## BEGIN Extract provided

To sum up, in order to obtain the fast response of the intelligent recognition system of video surveillance target behavior, it is necessary to lighten the model structure. Most researchers pay more attention to the lightweight of convolution operators in intelligent recognition systems or increase the complexity of lightweight modules, and lack of lightweight research on point-by-point convolution modules which occupy a large number of parameters and computation, resulting in unsatisfactory lightweight optimization results. For this reason, this article carries out the research on intelligent recognition of key frame target behavior in video surveillance based on lightweight convolution neural network. In the second chapter, it’s decided to intelligently recognize the target behavior of key frames of the surveillance video based on bone data, that’s, to extract the three-dimensional position information of bone joints as the target behavior features. In the third chapter, based on the BOW model and Fisher vector model, a local vector aggregation descriptor is proposed to represent the key frames of the surveillance video more compactly, and the generation process of local vector aggregation descriptor is given. In the fourth chapter, the filter structure pruning process is applied to the recognition model, and the memory occupation of the network model is significantly reduced after processing, thus realizing the lightweight of the model. Experimental results verify the effectiveness of the model.

2. Local Features Extraction of Target Behavior

Any complex behavior of video surveillance target can be regarded as a combination of human body part movement behavior sequence, and any form of human body part movement will drive the position of its bone nodes to change. In this article, the target behavior of key frames of the surveillance video is intelligently recognized based on bone data, that’s, the three-dimensional position information of bone joints is extracted as the target behavior feature.

In this article, the joint position is described based on two kinds of position information. One is the normalized joint information, that’s, absolute position information. Assuming that the coordinates of the i-th node in the r-th key frame of a bone sequence corresponding to a video surveillance are represented by ti(r), where $i \in\{1, \ldots M\}$ and the number of joint nodes is represented by M, then the following absolute position information expression:

${{t}_{i}}\left( r \right)=\left( {{a}_{i}}\left( r \right),{{b}_{i}}\left( r \right),{{c}_{i}}\left( r \right) \right)$             (1)

The other is the position information of bone paired nodes, that’s, the relative position information. For each node i in the key frame, the following formula gives the calculation formula of its relative position distance with node j:

${{t}_{i,j}}={{t}_{i}}-{{t}_{j}}$            (2)

The three-dimensional node features of each node i in the key frame will be defined by the following formula:

${{t}_{i}}=\left\{ {{t}_{ij}}|i\ne j \right\}$            (3)

## END Extract provided

### Required work
Please continue the excerpt on recognizing target behavior in surveillance video from bone joint data, picking up right after its final formula.

## BEGIN Dataset

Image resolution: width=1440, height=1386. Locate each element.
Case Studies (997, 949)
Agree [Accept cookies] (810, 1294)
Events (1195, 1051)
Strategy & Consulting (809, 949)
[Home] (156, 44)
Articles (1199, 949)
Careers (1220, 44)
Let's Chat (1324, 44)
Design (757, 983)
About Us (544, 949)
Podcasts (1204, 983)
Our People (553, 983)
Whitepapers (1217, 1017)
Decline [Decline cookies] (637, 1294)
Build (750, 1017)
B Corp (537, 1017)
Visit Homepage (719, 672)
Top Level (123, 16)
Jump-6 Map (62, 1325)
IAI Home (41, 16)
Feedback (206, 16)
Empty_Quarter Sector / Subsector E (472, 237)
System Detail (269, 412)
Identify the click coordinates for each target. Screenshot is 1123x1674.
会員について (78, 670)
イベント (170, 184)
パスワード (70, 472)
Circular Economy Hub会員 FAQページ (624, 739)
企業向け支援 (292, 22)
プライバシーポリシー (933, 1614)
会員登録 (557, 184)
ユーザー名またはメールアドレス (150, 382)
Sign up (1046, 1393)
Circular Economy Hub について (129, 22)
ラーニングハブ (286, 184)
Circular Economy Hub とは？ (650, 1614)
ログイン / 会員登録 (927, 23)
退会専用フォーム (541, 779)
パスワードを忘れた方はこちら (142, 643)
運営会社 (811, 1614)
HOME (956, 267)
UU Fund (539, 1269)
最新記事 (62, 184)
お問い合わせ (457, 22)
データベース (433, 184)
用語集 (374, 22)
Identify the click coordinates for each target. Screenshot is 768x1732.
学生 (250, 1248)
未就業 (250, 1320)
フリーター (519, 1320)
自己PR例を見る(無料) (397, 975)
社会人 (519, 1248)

## END Dataset

### Task output
If the relative information of all joints of each bone map corresponding to key frames of the surveillance video is exhaustively listed by the above method, the extracted target behavior features will be redundant and even contain some worthless information. Because the center of bone is often in the position of marrow joint, the displacement of marrow joint is small in most complex behaviors of video surveillance targets, so this article sets the position coordinates of marrow joint as relative joint. Assuming that the position coordinates of the marrow joint are represented by t1(p), then the following definition of three-dimensional joint feature in frame p:

$b\left( p \right)=\left\{ {{t}_{i}}\left( p \right)-{{t}_{1}}\left( p \right)|i=2,...,15 \right\}$           (4)

Only extracting relative position features cannot fully describe the complex behavior of video surveillance targets. In order to achieve better behavior recognition effect, this article fuses the relative position features and relative displacement features of target bone nodes in key frames of the surveillance video. That’s to say, the local features of target behavior in bone data are divided into two categories: relative displacement vector and relative position vector. The relative displacement vector can be generated based on the relative position of a single node in the bone sequence r={l, 2,...p}, which represents the motion of a specific part of the target body in the surveillance video. Assuming that the coordinates (a, b, c) of node i in skeletal sequence r are represented by trp, the time interval between two skeletal sequences r+1 and r-1 is represented by ΔP, and the number of key frames of a given sequence is represented by p, the following formula gives the specific definition formula:

$u_{i}^{r}=\frac{t_{i}^{r+1}-t_{i}^{r-1}}{\Delta P},1<r<p$                  (5)

The relative position vector is also a three-dimensional vector, which represents the relevant information of the target body position in the surveillance video, and can be generated based on the row-pair position of nodes. Assuming that the coordinates (a,b,c) of different nodes in the same bone sequence are represented by tri and trl, the following formula gives its specific definition:

$\theta _{i,l}^{r}=t_{i}^{r}-t_{l}^{r}$            (6)

3. Local Features Aggregation of Target Behavior

In order to encode the target behavior features in the key frames of the surveillance video, this article studies BOW model and Fisher vector model. It is found that the information loss cannot be ignored when the two methods are aggregated. Therefore, based on the two models, this article proposes a more compact representation of key frames of the surveillance video based on local vector aggregation descriptor, which can accurately describe the distribution features of target behavior features of key frames of the surveillance video. Figure 1 shows the local vector aggregation descriptor generation process.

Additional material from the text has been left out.